もしものときに慌てない!防災訓練の大切さを知ろう
災害の多い日本では、日常的に防災について考え、準備と対策をすることがとても大切です。
子どもが学校で防災訓練に参加した話を聞いたことのあるママ・パパも多いでしょう。多くの小中学校では、地震の発生を念頭に机の下に隠れてから、校庭に避難するなどの訓練を行っています。
では家にいる時や、家族がバラバラの時間帯に起こる災害での避難について考えたことはありますか?また災害には地震だけでなく、津波・大雨・台風・竜巻・雪害などさまざまなものがあり、複合的に発生する可能性も否めません。
今回は防災訓練とは何か、どのような内容で進められるのかを詳しく解説します。さまざまな災害の状況を想定して防災訓練をし、いざという時に慌てず行動できるようにしましょう!
防災訓練とは?具体的な内容や種類を知ることから始めよう!
防災訓練とは、災害が発生した際に迅速かつ適切に行動し、できるだけ未然に被害を防ぐために災害を想定して行う訓練のことです。

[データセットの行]
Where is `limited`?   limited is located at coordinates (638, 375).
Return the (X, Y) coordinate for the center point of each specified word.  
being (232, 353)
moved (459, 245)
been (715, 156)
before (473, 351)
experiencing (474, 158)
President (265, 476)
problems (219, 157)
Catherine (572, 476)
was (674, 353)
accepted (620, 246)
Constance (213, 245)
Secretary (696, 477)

◆ 実施する作業 ◆
a) 防災訓練に関する文章について、次の問いに答えてください。
(i) 多くの小中学校では、机の下に隠れた後にどこへ避難する訓練を行っていますか。
(ii) 地震以外の災害として挙げられているものは何ですか。
(iii) 防災訓練は、災害が発生した際にどうするために行う訓練と定義されていますか。
b) 防災訓練に関する文章の続きを、最後の文の後から書いてください。

◆ 各作業の結果 ◆
a)
(i) 校庭
(ii) 津波・大雨・台風・竜巻・雪害
(iii) 迅速かつ適切に行動し、できるだけ未然に被害を防ぐため

b)
災害はいつ起こるか分からず、突然の予期せぬ状況に大人でも冷静さを失います。特に小さな子どもは、いつもと違う状況に不安を感じてパニックに陥ることもあるでしょう。
いざという時に慌てずに行動するためには、あらかじめ防災知識やスキルを身につけておくことが大切。また避難経路の確認や災害時の行動手順を理解する必要もあります。防災訓練を通して、災害発生時に取る行動をしっかり見直しましょう。
自助・共助・公助の考え方
災害時は、自分で身を守ると同時に「助け合う」ことが必要です。
助け合う関係性は、次の3つに分けられます。
- 自助(じじょ):自分自身・家族の身の安全を守ること
- 共助(きょうじょ):地域・コミュニティなど周囲の人との助け合い
- 公助(こうじょ):公的機関による救助・援助
防災訓練は市町村や消防署、会社などで開催されることが多くあります。訓練への参加は、地域やコミュニティの人たちと交流を深める機会となり、よりスムーズな共助関係を築ける側面もあります。
子どもにとっては、普段接することの少ない世代との交流で、思いやりの心を育てる機会にもなるかもしれませんね。
防災訓練の種類
防災訓練といっても、その種類は多岐にわたります。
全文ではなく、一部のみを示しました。